The craft spirits movement is alive and thriving, with new products rolling out every day. This is exciting for distillers, as it allows the opportunity for experimentation with new recipes, flavor profiles and aging techniques.
Unfortunately, however, this passion for creativity must be mixed with a jigger of regulatory reality and a recognition that with certain products, the distiller must obtain the TTB’s approval of the product’s formula. In fact, in some cases approval of the formula isn’t enough and the distiller must submit samples of the product for laboratory analysis. Not all products face this particular regulatory hurdle.

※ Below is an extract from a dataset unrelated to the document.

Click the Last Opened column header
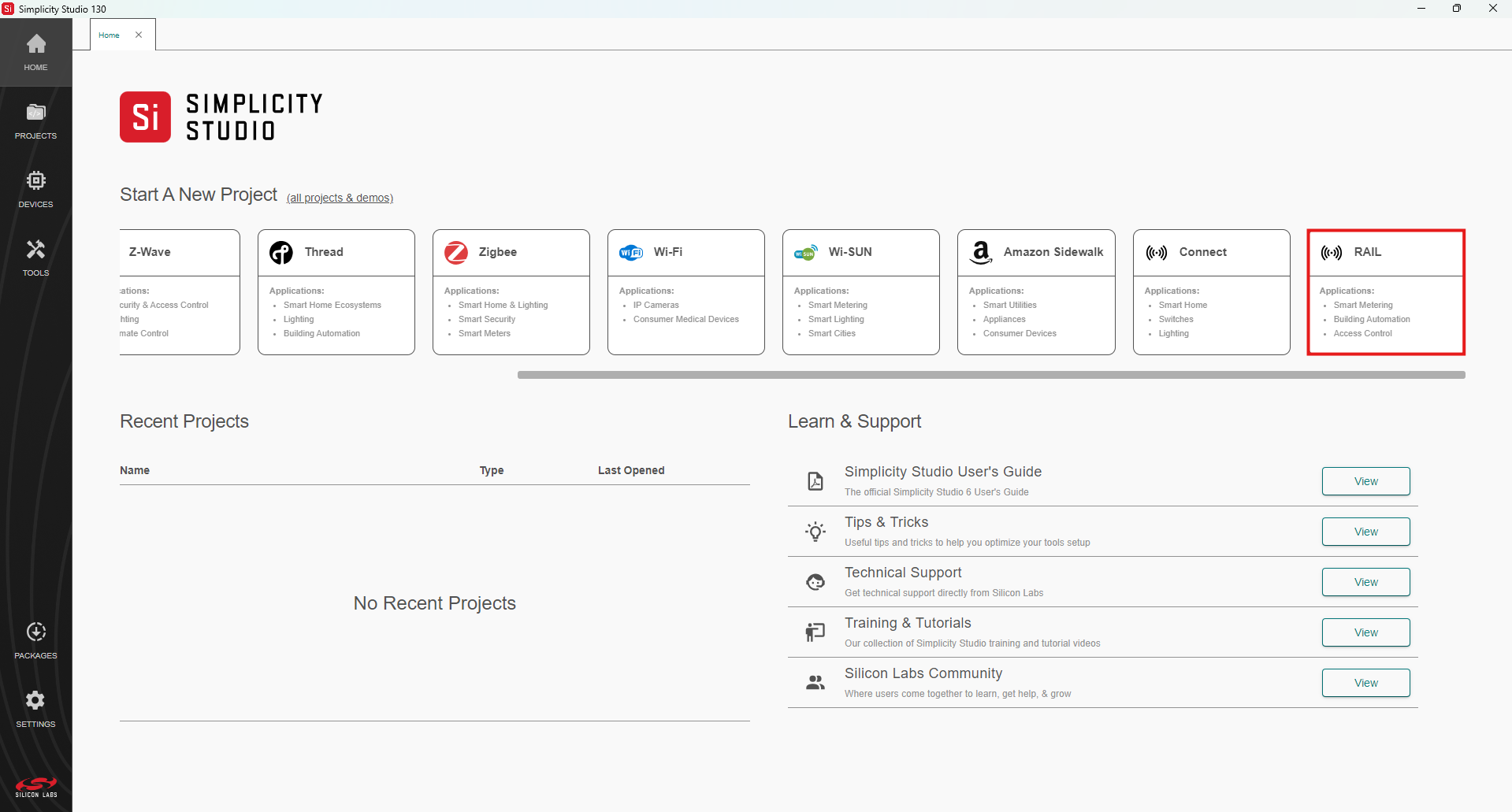(x=630, y=470)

But for those that do, approval of the formula (and laboratory analysis, if required) must be received before the distiller can apply for a Certificate of Label Approval for the product.

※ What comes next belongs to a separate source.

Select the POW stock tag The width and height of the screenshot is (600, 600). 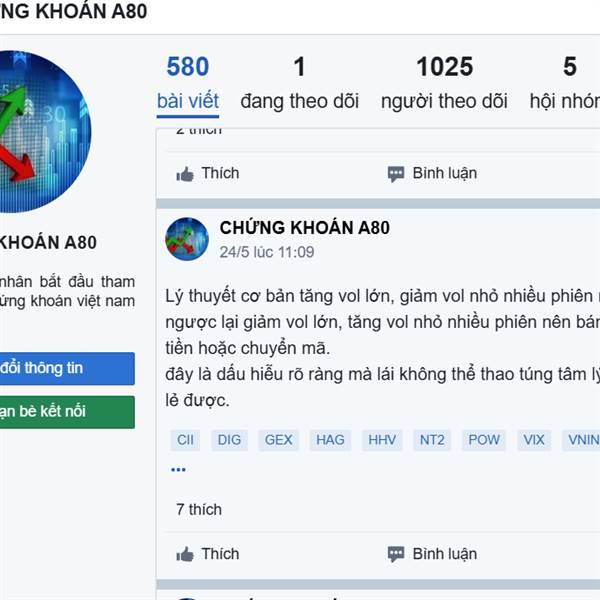pos(484,440)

So how does a distiller determine whether pre-COLA approval is required? First, he needs to know exactly what he’s making. 27 CFR 5.22 – The Standards of Identity is probably the best place to start. The regulation explains exactly what the TTB means by a laundry list of spirits. As an example, consider one of my favorite spirits: applejack.
Under the regulation, “applejack” may be used as an alternative name for apple brandy. But it doesn’t necessarily stay that way. If you age your applejack for at least two years in oak containers, mix it at a ratio of at least 20% applejack and the remainder neutral spirits, and bottle it at not less than 80 proof, then you’ve made “blended applejack”. What difference does this make from a regulatory standpoint? Well, for one thing the applejack (if produced domestically and assuming no additional coloring, flavoring or blending materials are added, will not require pre-COLA formula approval. But the blended applejack will require pre-COLA formula approval.
All of this means that the distiller of blended applejack will need to factor in additional regulatory approval time (and expense) when planning a product launch. And if either applejack or blended applejack is to be imported into the United States rather than produced domestically, laboratory analysis will be always required (which itself requires submission of the formula) as part of the pre-COLA approval process.
So continue on, craft distillers, and bring us your best and most interesting new offerings. Just remember to factor in that extra month (give or take) of regulatory approval time in your product launch. Don’t worry. We’ll wait. It will be worth it.